Pero, como decía, los pecados capitales, a día de hoy convertidos en rasgos de personalidad disruptivos de la misma y, como no puede ser de otra manera, carne de cañón de la sala de espera de la consulta del psicólogo, se ven reflejados e incluso exaltados en las redes sociales al uso.

 Veamos:


Tenemos la lujuria en todas las redes sociales. Lujuria en las imágenes que se hacen virales de modelos, de ambos sexos, que no géneros, escasas de ropa, en posturas incitantes al deseo sexual y que genera que los usuarios imiten sus posados y sus exabruptos fotográficos de morritos, resalte de nalgatorio y lengua concupiscente, lo cual ha provocado que se normalice el envío de las conocidas como fotopolla a la chica o chico al que se quiere conquistar. Entre otras aberraciones.

La gula se manifiesta en cada vez que salimos a comer con la familia, con el amante o en la más absoluta y triste soledad y hacemos la foto preceptiva de las viandas que nos vamos a embaular. Da igual que sea en el restaurante cinco estrellas michelín, en el bar de bocata de calamares de la Plaza Mayor o en la hamburguesería cutre de la esquina, el caso es que hay que mostrarlo. La comida antes se comía, ahora se fotografía.

El pecado de la avaricia se muestra en esas fotos de nuestro flamante último modelo de vehículo, con miles de caballos de potencia y con la increíble capacidad de poder entrar sin ser multado por el centro de Madrid, Barcelona o Sevilla, que, por otro lado, como los pecados, también son capitales. O en ese modelo recién llegado de la lejana China repleto de lentejuelas  barnizadas con la imprimación del lujo de la avaricia y esos zapatos de tacón de aguja que qué bien quedan con el blanqueamiento dental al que me he sometido.

La pereza es esa manta que nos tapa los pies en el sofá frente a la televisión, devorando capítulo tras capítulo de la serie de moda sin más esfuerzo que el de deglutir uno tras otro los fotogramas. Finde de peli ( o serie), mantita y sofá.

La ira tiene forma de pajarito, ahora de X de empate en la quiniela. Lugar virtual donde el despotricar contra todo o contra todos sin saber muy bien por qué es el pan nuestro de cada día.
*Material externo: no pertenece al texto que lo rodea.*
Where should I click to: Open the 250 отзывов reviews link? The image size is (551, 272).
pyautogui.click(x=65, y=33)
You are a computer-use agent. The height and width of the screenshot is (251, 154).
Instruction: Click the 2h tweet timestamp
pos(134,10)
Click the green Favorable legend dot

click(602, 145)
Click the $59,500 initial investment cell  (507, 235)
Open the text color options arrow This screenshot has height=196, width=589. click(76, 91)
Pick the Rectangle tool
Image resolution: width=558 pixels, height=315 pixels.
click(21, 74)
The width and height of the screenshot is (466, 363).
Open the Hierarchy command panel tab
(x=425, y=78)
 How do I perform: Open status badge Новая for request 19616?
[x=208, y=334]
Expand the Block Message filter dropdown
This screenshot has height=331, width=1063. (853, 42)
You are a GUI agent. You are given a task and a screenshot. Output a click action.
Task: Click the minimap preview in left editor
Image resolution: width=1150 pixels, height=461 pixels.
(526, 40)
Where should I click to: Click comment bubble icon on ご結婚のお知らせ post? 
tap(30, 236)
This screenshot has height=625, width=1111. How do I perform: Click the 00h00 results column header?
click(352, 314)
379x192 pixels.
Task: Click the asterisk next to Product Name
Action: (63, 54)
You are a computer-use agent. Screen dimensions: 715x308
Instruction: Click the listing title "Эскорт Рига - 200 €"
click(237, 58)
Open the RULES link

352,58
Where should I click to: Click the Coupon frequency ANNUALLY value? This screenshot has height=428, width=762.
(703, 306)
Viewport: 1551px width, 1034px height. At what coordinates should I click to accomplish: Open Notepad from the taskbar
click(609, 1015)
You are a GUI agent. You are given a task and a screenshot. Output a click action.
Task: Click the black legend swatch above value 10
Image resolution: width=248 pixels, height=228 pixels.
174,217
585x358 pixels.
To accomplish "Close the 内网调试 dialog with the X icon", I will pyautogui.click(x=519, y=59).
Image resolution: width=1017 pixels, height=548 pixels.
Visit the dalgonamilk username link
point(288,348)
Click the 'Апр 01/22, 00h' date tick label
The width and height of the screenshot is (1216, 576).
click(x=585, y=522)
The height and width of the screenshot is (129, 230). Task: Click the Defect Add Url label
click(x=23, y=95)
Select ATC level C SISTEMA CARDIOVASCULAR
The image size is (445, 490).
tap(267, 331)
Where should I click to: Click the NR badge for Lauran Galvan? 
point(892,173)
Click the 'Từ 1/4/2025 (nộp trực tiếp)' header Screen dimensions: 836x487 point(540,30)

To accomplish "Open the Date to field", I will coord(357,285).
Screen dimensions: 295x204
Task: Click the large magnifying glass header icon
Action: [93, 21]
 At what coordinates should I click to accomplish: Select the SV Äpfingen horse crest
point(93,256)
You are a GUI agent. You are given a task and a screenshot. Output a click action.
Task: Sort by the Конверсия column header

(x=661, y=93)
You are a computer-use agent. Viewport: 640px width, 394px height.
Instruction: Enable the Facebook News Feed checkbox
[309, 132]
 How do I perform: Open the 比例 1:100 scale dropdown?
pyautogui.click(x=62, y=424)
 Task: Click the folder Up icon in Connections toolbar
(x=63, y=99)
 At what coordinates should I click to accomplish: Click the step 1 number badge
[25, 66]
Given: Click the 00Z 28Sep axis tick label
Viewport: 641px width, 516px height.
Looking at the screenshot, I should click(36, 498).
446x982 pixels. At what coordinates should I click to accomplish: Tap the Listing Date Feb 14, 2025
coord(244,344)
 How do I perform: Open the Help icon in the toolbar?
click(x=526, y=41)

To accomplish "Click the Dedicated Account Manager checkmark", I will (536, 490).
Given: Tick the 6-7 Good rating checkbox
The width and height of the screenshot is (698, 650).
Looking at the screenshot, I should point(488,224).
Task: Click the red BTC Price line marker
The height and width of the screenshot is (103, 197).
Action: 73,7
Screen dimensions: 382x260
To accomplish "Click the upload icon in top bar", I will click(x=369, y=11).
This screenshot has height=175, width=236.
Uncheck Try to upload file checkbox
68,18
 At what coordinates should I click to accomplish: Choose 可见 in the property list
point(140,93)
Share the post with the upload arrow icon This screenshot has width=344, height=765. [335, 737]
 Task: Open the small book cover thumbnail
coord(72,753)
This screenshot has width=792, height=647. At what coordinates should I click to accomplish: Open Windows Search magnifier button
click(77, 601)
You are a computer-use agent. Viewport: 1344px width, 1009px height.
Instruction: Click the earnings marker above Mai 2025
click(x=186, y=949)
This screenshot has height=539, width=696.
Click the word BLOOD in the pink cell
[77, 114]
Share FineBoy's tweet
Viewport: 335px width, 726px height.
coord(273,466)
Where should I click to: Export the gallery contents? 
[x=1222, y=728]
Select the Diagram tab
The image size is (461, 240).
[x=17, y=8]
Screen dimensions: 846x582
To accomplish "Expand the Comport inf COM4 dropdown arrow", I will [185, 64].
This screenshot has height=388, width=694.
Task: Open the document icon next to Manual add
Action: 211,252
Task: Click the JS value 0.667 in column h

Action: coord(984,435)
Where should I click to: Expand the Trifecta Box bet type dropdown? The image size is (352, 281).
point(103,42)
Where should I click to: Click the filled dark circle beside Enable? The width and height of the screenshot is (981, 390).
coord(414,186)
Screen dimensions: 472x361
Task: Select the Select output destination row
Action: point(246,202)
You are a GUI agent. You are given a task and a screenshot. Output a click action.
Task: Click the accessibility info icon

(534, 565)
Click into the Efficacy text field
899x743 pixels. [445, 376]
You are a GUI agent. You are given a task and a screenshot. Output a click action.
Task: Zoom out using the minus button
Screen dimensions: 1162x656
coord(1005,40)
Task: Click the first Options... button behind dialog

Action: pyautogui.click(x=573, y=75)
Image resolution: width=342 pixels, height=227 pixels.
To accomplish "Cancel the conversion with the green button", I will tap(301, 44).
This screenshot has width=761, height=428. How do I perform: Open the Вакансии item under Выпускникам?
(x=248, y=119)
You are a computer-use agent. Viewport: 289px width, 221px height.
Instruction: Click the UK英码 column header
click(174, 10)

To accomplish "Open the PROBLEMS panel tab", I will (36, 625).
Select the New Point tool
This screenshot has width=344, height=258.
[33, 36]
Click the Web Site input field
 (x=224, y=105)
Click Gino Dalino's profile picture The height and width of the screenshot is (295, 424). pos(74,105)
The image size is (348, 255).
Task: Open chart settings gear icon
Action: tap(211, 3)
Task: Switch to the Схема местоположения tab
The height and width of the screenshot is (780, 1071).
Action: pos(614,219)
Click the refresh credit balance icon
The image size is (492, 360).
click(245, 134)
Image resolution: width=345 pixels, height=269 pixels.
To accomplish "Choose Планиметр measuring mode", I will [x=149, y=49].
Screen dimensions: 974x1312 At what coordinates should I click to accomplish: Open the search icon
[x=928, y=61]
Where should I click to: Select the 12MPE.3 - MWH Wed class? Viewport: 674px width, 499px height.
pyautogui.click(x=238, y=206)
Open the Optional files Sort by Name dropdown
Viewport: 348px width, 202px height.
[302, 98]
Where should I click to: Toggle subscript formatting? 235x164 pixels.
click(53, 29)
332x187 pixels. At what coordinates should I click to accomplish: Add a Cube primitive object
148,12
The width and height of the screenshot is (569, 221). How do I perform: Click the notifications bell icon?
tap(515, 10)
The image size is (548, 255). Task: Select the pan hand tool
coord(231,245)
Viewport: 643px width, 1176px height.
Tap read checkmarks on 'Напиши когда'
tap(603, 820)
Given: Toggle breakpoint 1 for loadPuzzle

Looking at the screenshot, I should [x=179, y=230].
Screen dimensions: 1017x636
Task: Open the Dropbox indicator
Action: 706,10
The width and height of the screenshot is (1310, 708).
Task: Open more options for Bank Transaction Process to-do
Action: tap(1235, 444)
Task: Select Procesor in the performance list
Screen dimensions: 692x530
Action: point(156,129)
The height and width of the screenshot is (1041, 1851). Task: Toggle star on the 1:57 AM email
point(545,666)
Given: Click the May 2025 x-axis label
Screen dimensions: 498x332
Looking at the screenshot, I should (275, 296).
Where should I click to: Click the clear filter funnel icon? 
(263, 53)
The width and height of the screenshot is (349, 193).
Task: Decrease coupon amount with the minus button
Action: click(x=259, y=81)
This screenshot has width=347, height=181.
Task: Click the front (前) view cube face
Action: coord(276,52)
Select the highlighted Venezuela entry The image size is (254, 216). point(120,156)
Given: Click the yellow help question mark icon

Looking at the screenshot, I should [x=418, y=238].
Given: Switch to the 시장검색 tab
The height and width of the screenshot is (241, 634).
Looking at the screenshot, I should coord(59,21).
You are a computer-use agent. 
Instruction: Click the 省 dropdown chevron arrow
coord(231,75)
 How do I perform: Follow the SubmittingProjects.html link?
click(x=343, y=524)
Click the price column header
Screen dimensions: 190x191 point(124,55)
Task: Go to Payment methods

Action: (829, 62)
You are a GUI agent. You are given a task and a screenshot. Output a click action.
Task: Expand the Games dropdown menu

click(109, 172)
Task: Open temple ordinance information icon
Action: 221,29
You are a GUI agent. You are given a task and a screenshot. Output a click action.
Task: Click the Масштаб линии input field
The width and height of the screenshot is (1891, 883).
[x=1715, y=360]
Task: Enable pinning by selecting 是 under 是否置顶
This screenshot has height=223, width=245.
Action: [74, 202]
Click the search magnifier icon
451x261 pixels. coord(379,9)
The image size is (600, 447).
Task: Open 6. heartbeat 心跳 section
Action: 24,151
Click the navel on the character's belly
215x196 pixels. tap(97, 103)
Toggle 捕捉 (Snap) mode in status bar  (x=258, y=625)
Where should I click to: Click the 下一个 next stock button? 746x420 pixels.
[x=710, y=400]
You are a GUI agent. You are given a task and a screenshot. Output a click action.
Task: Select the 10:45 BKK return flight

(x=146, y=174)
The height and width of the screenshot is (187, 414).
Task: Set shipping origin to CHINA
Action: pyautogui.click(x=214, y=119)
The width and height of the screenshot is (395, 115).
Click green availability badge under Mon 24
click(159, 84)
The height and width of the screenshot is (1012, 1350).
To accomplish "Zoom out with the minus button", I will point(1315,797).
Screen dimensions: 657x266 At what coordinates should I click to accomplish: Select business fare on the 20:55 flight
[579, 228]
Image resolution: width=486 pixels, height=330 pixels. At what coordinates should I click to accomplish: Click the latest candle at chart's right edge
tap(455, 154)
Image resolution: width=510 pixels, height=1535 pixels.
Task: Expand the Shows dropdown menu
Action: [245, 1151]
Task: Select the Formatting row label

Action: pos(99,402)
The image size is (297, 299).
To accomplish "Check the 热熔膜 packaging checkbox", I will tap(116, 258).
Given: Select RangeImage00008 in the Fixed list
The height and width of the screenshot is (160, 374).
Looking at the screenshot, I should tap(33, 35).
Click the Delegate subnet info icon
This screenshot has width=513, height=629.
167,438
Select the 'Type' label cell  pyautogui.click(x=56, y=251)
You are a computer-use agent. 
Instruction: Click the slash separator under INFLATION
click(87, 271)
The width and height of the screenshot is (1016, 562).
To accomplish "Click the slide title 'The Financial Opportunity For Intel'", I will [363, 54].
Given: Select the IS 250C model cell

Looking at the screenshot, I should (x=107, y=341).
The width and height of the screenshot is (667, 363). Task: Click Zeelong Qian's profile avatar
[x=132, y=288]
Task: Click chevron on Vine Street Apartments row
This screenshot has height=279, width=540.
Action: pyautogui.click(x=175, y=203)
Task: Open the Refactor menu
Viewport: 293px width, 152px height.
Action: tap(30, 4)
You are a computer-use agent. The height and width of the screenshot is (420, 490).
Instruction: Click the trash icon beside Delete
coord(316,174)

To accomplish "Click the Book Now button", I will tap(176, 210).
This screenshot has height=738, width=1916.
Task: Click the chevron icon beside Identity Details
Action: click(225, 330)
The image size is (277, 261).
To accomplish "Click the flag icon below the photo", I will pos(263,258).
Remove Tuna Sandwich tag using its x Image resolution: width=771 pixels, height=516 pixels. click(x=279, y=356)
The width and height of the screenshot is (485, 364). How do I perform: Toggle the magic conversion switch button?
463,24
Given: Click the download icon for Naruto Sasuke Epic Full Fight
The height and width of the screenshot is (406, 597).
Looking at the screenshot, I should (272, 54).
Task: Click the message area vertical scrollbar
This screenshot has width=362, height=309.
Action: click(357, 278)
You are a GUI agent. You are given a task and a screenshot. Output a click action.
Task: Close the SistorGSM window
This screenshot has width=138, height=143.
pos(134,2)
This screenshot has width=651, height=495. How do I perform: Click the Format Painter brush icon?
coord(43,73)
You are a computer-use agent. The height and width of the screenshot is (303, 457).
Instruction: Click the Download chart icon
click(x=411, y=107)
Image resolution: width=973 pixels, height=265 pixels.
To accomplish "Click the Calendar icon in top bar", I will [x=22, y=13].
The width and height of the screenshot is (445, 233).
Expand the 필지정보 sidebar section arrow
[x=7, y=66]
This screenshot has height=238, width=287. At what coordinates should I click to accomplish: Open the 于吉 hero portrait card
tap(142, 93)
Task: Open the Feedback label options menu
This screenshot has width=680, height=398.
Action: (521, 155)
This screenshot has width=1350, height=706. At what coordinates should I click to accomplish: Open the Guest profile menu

Lanzar flechas envenenadas que creemos que salen de nuestra inteligencia y, una vez analizadas e incluso sin necesidad de ello, no son más que diatribas que responden a los mantras que nos taladran desde uno u otro lado del espectro político, que, por cierto, siempre confluyen, aunque no se lo crean, y que repetimos como esa urraca a la que el labriego crio y la enseñó a repetir palabras y ella, muy obediente, las decía sin ton ni son.

Los dos últimos pecados capitales son la envidia y la soberbia. Estos van unidos en todas las redes sociales, pues uno pone su foto, con mil filtros, en la fiesta de Blas, comiendo en el mejor restaurante de Puerto Vallarta en las mejores vacaciones jamás pasadas o un posado sonriente en la cumbre del Aneto, verbigracia, con la única intención de provocar envidia en el resto de seguidores, followers (¡malditos anglicismos!) o familiares relativamente cercanos, porque parece que si no se cuenta, hoy, si no se publica en las redes sociales, es como si no lo hubieras vivido. Y, al provocar esa envidia (no hay nadie más envidioso que quien se cree envidiado a todas horas) entre gente que conoces, gente que te sigue pero que no conoces y cuentas que no son personas pero suman tu número de seguidores, uno se siente poderoso, se siente con capacidad de influir en los demás, se siente el maldito rey o reina de este jodido mundo…Y eso, eso en mi pueblo, es soberbia.